GIVEN PASSAGE =>
%%
FLEXIBILITY AND INSTINCT

Other kinds of research data, summarized in The Human Nature of Birds, also lead to the conclusion that our avian neighbors are much more like humans than scientists had dared to imagine. For instance, individual birds have acted flexibly (changed their behavior intelligently) in choosing their mates, in building their nest, in protecting and teaching their young, in defending a territory, and in other activities that were assumed to be stereotyped or instinctual. Also, birds have been reliably observed to make and use tools, to communicate with their flockmates via body language, calls and songs, to create musical compositions which are as aesthetically pleasing as those composed by human musicians, to play with joy, to mate erotically, to show parental concerns, and to form true friendships with birds of their own and other species and also with humans and other animals.

Furthermore, recent data which are not yet widely known regarding human instincts surprisingly show behaviors that characterize humans (such as walking bipedal, talking, laughing, and using hands and fingers skillfully) are as instinctual as typical avian behaviors (such as flying, nest building and migrating) and that both birds and humans implement their instinctual propensities in essentially the same flexible and intelligent way (Barber, 1993 & 1994).

OTHER ANIMALS

After synthesizing the avian research, I ask, in the book, is consciousness and intelligence limited only to humans and birds? I then survey the research on a representative series of animals (apes, cetaceans, fish and hymenoptera) and I arrive at an astounding conclusion; all thoroughly studied animals, including not only apes and dolphins but also ants and bees, have demonstrated totally unexpected basic awareness and practical intelligence. These amazing discoveries range from the female gorilla, Koko, who uses more than 500 English words (in the hand-sign language of the deaf) to hold meaningful and interesting conversations with people (Patterson, 1979), to ants that flexibly carry out activities that humans mistakenly believe are uniquely human including communicating symbolically, building bridges and tunnels, farming (and even using fertilizer), caring for aphids like cattle which "milk" to obtain a sugary liquid, and literally carrying out warfare, slave raids, and even wrestling tournaments. (Wheeler, 1910)
%%
PARTS OF THE EXERCISE =>
1. Print the part of the passage on animal intelligence that begins at the words "Furthermore, recent data" and stops after "1993 & 1994).".
2. In the passage on animal intelligence, name every animal group listed as the representative series surveyed in the book.
3. Answer these questions from the passage on animal intelligence:
(a) How many English words does the gorilla Koko use, and in what form?
(b) Which behaviors are given as typical avian behaviors?
(c) What do ants obtain by "milking" aphids?
Nothing in the listing is needed for this work.

SUPPLIED MATERIAL =>
%%
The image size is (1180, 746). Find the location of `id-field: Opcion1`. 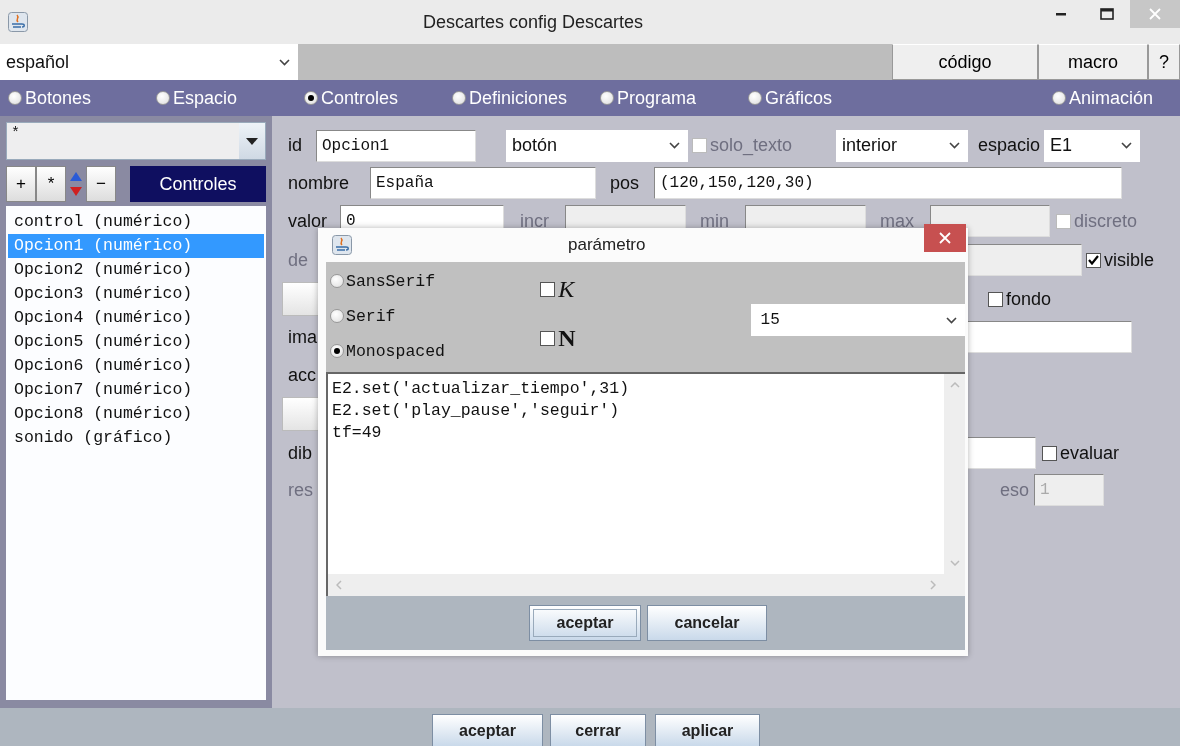

id-field: Opcion1 is located at coordinates (396, 146).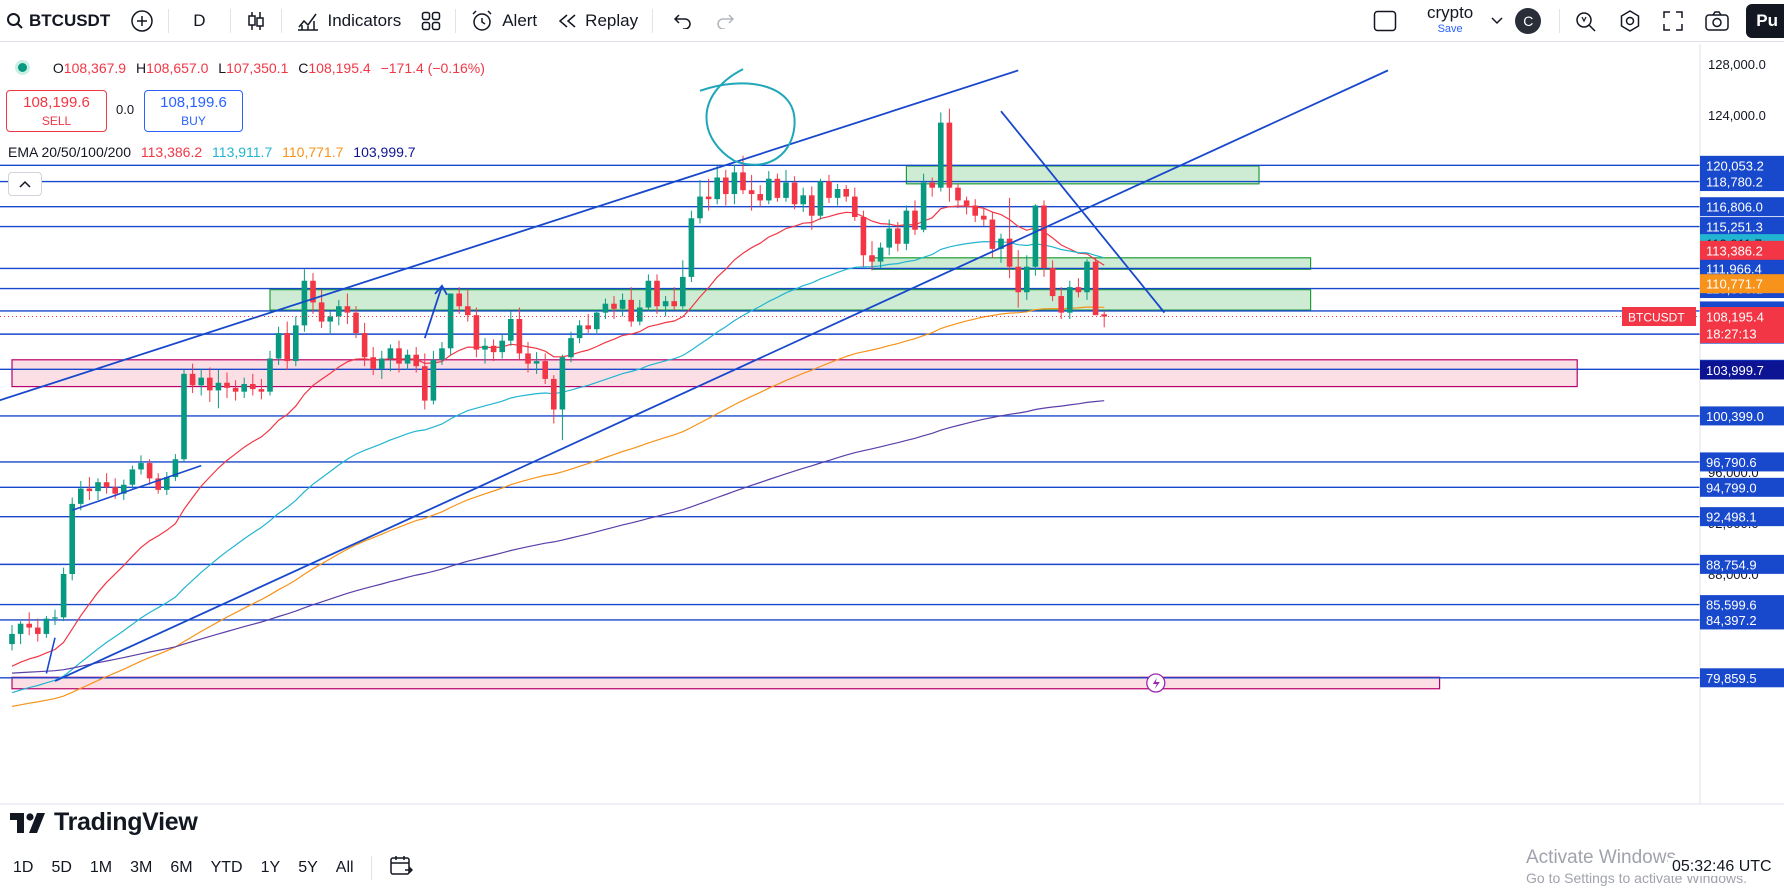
%%
SOLUTIONS TO THE TASKS =>
1.
Furthermore, recent data which are not yet widely known regarding human instincts surprisingly show behaviors that characterize humans (such as walking bipedal, talking, laughing, and using hands and fingers skillfully) are as instinctual as typical avian behaviors (such as flying, nest building and migrating) and that both birds and humans implement their instinctual propensities in essentially the same flexible and intelligent way (Barber, 1993 & 1994).

2. Apes, cetaceans, fish, hymenoptera

3.
(a) More than 500 English words, in the hand-sign language of the deaf.
(b) Flying, nest building and migrating.
(c) A sugary liquid.